Hunger in Latin America and Caribbean reaches 15-year high: UN

Hunger levels in the Latin America Caribbean region are the highest they have been in 15 years according to a report released by the United Nations' Food and Agriculture Organization (FAO) on Tuesday.

The FAO reported that the prevalence of hunger in Latin America and the Caribbean reached 9.1 percent in 2020, the highest this percentage recorded in 15 years. Between 2019 and 2020, the prevalence of hunger rose by two percentage points, which the organization noted could be explained by the COVID-19 pandemic.

Countries in the region that experienced the highest rate of undernourishment from 2018 to 2020 were Haiti, Venezuela, Nicaragua, Guatemala, Honduras, Bolivia and Ecuador. The prevalence of undernourishment in Haiti far outpaced other countries in the region with nearly 50 percent experiencing hunger.

"The statistics indicate that we are going backwards in the fight against hunger. We have returned to the levels of 15 years ago, and we are losing the battle against all forms of malnutrition. Much remains to be done to ensure a healthy diet for the entire population throughout their lives," the FAO stated.
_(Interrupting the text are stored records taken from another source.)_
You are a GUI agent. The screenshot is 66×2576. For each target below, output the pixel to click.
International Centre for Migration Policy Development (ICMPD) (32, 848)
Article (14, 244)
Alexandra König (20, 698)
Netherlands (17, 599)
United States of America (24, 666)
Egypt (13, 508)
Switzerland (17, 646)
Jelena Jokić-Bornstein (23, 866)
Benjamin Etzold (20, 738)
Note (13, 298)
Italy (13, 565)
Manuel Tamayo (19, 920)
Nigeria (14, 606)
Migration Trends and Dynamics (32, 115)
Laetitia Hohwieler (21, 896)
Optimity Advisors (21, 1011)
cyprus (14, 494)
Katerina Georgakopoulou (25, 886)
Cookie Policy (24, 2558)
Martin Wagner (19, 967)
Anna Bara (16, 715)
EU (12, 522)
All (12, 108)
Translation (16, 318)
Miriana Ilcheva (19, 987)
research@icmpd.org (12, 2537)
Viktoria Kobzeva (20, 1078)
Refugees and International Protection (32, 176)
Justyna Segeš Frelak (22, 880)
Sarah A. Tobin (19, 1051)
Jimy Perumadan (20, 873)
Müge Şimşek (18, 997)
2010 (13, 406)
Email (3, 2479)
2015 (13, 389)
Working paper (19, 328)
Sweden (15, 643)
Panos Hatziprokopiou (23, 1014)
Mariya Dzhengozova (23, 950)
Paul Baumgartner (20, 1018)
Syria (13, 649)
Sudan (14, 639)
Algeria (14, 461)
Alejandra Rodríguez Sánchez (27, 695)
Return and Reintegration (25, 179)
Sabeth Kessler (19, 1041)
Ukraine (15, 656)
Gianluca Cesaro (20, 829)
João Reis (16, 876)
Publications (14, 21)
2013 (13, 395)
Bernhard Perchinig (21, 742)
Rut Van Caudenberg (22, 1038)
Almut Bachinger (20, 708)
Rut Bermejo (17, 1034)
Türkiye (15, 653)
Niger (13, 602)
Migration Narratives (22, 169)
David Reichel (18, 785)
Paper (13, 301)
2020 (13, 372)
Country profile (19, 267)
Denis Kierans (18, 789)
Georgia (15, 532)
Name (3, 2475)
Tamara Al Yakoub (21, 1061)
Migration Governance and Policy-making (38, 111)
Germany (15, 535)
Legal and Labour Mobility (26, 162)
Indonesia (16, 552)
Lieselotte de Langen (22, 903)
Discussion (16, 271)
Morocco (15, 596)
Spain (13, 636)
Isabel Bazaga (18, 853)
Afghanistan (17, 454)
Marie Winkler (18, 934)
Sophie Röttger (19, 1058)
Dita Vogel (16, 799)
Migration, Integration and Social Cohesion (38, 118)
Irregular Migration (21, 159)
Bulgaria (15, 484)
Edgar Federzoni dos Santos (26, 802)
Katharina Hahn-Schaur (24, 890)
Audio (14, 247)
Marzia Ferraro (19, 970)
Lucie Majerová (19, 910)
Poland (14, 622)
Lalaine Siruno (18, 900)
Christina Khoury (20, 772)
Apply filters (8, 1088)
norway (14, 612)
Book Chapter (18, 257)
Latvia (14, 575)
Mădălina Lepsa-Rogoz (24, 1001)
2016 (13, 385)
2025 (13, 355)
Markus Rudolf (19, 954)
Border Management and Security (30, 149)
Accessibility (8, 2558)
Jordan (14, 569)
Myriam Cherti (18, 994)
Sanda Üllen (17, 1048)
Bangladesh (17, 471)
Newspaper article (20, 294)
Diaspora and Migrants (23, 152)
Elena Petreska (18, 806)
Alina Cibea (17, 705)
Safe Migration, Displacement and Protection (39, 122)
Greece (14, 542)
However, the FAO noted that this trend is not new. Hunger rates have been rising in the region for the past six years, with the COVID-19 pandemic exacerbating pre-existing conditions.

While rates of undernourishment have been increasing, childhood and adult obesity have also been observed to have become more prevalent. One in four adults in the region suffer from obesity and childhood obesity was found to be affecting 7.5 percent of children under the age of five, two percentage points above the world average.